De même, sous l’en-tête « But de ces dispositions réglementaires »
, l’étude d’impact de la réglementation mentionne ce qui suit (à la page 274) :
Les dispositions réglementaires concernant l’examen des risques avant renvoi prévoient un cadre pour la conduite de l’ERAR, de façon que le Canada remplisse les obligations qu’il a prises au niveau national et international et que les garanties fournies par la Charte canadienne des droits et libertés soient respectées.
[41]
Dans l’arrêt Raza, la Cour d’appel fédérale a expressément adopté le premier passage cité ci-dessus comme énonçant l’objet de l’article 112 de la LIPR (au paragraphe 10).
[42]
L’étude d’impact de la réglementation explique ensuite comment le processus d’ERAR a été conçu afin d’inciter « les intéressés à faire preuve de diligence pour présenter leurs demandes dans des délais précis et objectifs, afin de faire en sorte que l’ERAR demeure associé au renvoi dans le temps »

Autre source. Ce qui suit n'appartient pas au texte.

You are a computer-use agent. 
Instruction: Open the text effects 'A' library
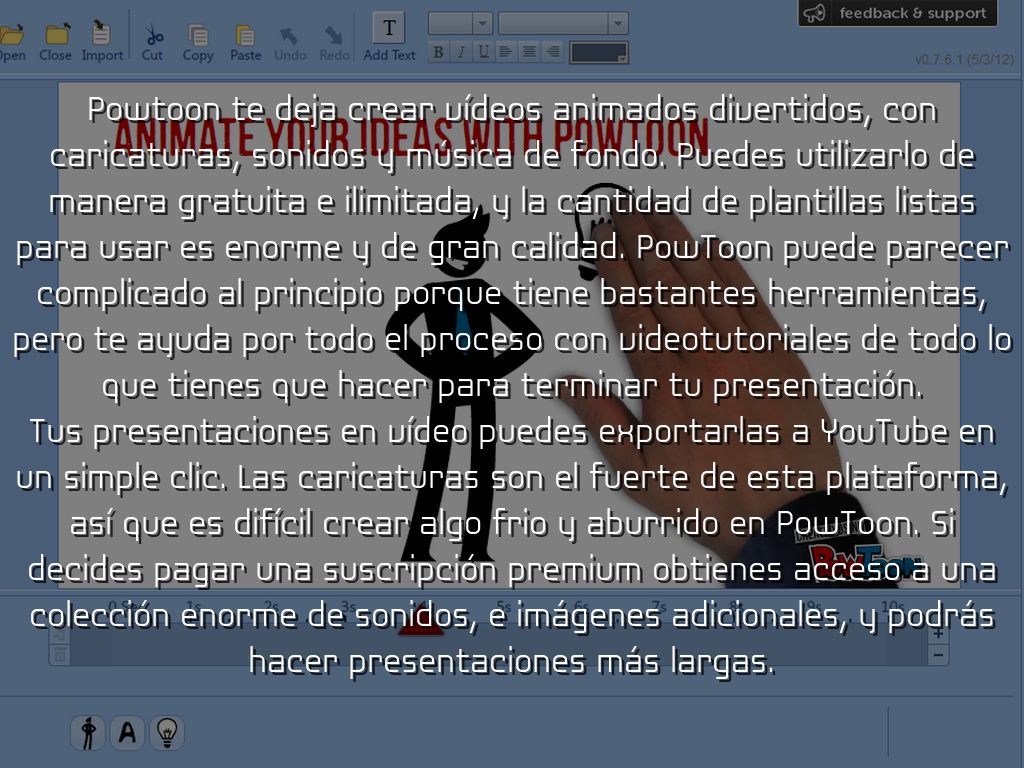[x=127, y=733]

(à la page 274). Par conséquent, l’ERAR est considéré comme étant « étroitement liée [sic] dans le temps aux renvois et son processus les précède immédiatement »
(à la page 276).
[43]
Il n’est pas surprenant que la Cour ait adopté le même point de vue quant à l’importance de la proximité de l’examen par rapport au renvoi. Dans Revich c Canada (Citoyenneté et Immigration), 2005 CF 852, la juge Tremblay-Lamer a statué que « pour que cet examen soit efficace et conforme à l’intention qu’avait le législateur en le créant, l’ERAR doit coïncider autant que possible avec le départ de l’intéressé du pays »

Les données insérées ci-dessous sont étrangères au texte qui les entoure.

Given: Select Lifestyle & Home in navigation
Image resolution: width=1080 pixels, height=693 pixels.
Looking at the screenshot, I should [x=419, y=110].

(au paragraphe 16). Ce point de vue a été adopté par le juge Zinn dans Asfaw c Canada (Citoyenneté et Immigration), 2016 CF 366, où il a conclu qu’un ERAR « ne doit pas avoir lieu immédiatement puisque son efficacité quant à la protection du droit de nonrefoulement de la demanderesse dépend de son exécution peu avant le renvoi »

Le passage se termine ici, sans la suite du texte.